-- GIVEN RECORDS follows --

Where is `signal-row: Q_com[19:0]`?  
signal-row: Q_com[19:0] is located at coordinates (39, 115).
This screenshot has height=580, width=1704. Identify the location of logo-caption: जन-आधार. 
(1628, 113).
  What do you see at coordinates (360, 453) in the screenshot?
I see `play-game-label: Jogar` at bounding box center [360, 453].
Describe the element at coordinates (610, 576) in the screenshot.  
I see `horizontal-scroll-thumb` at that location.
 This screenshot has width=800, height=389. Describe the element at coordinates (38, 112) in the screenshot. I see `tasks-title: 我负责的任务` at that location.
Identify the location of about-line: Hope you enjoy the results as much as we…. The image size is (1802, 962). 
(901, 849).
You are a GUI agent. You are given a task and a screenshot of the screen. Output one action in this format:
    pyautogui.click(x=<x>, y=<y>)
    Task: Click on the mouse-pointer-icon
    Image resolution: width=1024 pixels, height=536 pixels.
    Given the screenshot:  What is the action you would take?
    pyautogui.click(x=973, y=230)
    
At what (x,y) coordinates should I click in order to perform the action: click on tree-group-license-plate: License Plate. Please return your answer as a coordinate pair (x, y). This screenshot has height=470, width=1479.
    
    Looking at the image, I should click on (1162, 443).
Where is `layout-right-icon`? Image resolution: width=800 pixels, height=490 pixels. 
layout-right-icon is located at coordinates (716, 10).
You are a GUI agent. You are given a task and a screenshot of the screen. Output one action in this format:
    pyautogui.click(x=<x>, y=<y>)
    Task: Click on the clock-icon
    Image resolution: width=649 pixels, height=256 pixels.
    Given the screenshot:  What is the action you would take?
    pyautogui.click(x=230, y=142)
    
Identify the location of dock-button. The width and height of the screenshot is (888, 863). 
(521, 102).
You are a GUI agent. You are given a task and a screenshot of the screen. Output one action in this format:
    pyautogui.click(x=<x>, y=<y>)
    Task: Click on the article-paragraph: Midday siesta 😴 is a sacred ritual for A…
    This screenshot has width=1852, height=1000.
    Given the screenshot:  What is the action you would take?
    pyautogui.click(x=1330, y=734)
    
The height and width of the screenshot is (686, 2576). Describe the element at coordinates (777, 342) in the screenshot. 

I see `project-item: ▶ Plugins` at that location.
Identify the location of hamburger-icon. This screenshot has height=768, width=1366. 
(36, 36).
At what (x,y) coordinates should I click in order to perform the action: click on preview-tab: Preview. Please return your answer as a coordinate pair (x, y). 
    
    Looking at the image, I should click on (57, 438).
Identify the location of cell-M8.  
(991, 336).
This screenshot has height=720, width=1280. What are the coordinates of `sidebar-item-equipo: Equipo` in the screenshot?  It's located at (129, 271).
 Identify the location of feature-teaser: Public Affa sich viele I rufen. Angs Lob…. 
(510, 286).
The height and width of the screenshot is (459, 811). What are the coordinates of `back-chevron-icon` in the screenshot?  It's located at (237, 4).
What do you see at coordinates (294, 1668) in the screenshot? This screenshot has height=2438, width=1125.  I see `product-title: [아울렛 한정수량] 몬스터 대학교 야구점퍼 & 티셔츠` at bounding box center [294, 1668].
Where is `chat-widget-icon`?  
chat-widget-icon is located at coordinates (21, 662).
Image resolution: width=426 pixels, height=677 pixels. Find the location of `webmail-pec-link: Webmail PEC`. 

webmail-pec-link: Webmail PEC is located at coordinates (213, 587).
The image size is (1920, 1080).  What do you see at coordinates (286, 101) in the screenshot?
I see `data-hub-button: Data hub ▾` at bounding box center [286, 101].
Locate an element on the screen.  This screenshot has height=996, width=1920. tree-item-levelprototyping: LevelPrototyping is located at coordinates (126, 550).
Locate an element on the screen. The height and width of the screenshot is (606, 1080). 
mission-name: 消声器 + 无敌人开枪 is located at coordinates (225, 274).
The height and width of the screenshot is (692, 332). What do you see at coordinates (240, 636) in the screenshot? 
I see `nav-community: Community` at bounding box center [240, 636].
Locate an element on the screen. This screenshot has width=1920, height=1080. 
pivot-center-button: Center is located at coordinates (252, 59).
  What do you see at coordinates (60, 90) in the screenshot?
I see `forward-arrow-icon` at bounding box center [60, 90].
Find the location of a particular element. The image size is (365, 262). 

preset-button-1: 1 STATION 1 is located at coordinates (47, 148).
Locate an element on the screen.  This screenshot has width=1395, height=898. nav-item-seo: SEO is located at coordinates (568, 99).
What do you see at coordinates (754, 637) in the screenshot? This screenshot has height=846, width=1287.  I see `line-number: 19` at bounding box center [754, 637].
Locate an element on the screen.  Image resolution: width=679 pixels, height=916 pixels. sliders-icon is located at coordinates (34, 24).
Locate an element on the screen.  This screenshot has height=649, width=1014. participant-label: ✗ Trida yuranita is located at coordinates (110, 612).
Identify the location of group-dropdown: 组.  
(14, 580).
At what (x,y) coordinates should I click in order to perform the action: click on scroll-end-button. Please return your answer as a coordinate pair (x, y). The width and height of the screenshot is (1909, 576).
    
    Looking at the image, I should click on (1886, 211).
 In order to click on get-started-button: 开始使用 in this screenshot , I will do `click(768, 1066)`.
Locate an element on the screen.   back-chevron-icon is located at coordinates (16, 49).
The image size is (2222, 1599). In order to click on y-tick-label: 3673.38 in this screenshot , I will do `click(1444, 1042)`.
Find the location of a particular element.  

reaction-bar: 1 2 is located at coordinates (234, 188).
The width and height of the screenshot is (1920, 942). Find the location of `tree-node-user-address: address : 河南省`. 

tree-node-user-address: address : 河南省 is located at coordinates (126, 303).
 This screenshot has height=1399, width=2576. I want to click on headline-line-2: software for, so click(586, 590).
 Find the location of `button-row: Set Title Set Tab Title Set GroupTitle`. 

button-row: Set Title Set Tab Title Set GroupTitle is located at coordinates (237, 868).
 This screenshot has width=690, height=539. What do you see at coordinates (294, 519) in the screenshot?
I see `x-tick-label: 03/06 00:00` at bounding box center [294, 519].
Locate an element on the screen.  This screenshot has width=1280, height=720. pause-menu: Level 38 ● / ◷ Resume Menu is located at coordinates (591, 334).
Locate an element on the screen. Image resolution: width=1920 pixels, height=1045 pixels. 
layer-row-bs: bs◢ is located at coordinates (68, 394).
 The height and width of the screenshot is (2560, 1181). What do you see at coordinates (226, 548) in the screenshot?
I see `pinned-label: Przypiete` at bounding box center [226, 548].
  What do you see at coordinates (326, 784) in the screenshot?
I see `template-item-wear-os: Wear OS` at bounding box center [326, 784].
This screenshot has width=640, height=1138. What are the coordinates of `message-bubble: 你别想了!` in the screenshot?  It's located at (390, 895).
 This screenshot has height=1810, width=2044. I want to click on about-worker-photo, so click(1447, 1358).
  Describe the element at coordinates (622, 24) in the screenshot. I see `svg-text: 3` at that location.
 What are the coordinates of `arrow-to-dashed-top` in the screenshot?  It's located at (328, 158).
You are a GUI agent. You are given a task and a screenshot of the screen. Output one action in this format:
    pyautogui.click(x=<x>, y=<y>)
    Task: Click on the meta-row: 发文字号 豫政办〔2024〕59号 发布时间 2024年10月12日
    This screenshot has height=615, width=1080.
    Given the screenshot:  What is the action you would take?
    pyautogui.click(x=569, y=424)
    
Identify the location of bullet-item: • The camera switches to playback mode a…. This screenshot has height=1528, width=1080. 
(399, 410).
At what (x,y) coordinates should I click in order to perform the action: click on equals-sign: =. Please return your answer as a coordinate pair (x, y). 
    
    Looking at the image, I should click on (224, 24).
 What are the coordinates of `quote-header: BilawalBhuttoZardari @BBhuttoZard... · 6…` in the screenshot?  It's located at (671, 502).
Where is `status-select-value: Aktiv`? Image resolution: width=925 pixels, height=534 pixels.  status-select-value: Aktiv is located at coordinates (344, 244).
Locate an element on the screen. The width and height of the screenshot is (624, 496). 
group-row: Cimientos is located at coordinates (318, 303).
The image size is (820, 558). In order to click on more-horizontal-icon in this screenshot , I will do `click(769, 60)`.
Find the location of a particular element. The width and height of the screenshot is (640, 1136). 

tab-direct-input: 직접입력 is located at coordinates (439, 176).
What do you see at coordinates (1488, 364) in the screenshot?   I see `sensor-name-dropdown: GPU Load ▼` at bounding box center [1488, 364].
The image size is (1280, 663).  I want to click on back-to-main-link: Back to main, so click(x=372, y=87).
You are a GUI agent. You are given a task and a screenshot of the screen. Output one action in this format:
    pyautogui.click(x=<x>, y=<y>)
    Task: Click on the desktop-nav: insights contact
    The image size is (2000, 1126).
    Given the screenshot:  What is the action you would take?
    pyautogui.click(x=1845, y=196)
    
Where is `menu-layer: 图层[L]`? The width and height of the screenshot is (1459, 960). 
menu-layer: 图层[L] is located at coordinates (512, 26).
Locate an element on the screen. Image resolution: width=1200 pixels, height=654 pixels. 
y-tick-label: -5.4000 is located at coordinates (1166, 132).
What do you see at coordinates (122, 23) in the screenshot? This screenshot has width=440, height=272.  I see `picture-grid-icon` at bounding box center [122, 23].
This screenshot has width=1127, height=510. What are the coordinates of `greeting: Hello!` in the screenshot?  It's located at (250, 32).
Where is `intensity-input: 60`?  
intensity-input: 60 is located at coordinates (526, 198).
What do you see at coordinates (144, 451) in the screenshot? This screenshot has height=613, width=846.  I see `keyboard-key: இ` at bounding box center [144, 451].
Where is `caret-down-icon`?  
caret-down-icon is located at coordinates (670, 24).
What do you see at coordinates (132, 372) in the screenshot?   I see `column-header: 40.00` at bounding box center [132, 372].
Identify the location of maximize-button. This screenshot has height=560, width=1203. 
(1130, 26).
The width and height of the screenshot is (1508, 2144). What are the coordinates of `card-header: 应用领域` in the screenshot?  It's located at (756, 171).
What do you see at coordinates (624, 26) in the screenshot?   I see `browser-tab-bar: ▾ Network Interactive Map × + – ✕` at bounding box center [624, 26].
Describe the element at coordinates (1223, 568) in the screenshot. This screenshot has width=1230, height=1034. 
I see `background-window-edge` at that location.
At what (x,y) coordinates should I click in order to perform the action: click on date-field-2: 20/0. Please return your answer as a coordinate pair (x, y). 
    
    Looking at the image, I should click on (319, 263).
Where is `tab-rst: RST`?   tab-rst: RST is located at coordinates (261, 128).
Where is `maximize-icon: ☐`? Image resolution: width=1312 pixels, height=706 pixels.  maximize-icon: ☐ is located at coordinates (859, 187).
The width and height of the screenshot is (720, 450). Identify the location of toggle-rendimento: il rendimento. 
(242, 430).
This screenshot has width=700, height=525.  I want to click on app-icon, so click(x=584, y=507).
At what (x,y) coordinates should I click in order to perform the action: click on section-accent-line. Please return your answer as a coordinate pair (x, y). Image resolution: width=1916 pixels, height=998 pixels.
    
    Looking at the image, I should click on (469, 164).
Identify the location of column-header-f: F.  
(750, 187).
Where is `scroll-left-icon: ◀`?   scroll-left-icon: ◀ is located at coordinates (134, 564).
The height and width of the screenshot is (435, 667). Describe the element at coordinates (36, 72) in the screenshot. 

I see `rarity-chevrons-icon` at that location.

-- GIVEN RECORDS concluded --

§ REQUEST
Copy the records word for word, beginning with the first line and stopping after the line that contains "Looking at the image, I should click on (1162, 443).".

§ EXERCISE ANSWER
Where is `signal-row: Q_com[19:0]`?  
signal-row: Q_com[19:0] is located at coordinates (39, 115).
This screenshot has height=580, width=1704. Identify the location of logo-caption: जन-आधार. 
(1628, 113).
  What do you see at coordinates (360, 453) in the screenshot?
I see `play-game-label: Jogar` at bounding box center [360, 453].
Describe the element at coordinates (610, 576) in the screenshot.  
I see `horizontal-scroll-thumb` at that location.
 This screenshot has width=800, height=389. Describe the element at coordinates (38, 112) in the screenshot. I see `tasks-title: 我负责的任务` at that location.
Identify the location of about-line: Hope you enjoy the results as much as we…. The image size is (1802, 962). 
(901, 849).
You are a GUI agent. You are given a task and a screenshot of the screen. Output one action in this format:
    pyautogui.click(x=<x>, y=<y>)
    Task: Click on the mouse-pointer-icon
    Image resolution: width=1024 pixels, height=536 pixels.
    Given the screenshot:  What is the action you would take?
    pyautogui.click(x=973, y=230)
    
At what (x,y) coordinates should I click in order to perform the action: click on tree-group-license-plate: License Plate. Please return your answer as a coordinate pair (x, y). This screenshot has height=470, width=1479.
    
    Looking at the image, I should click on (1162, 443).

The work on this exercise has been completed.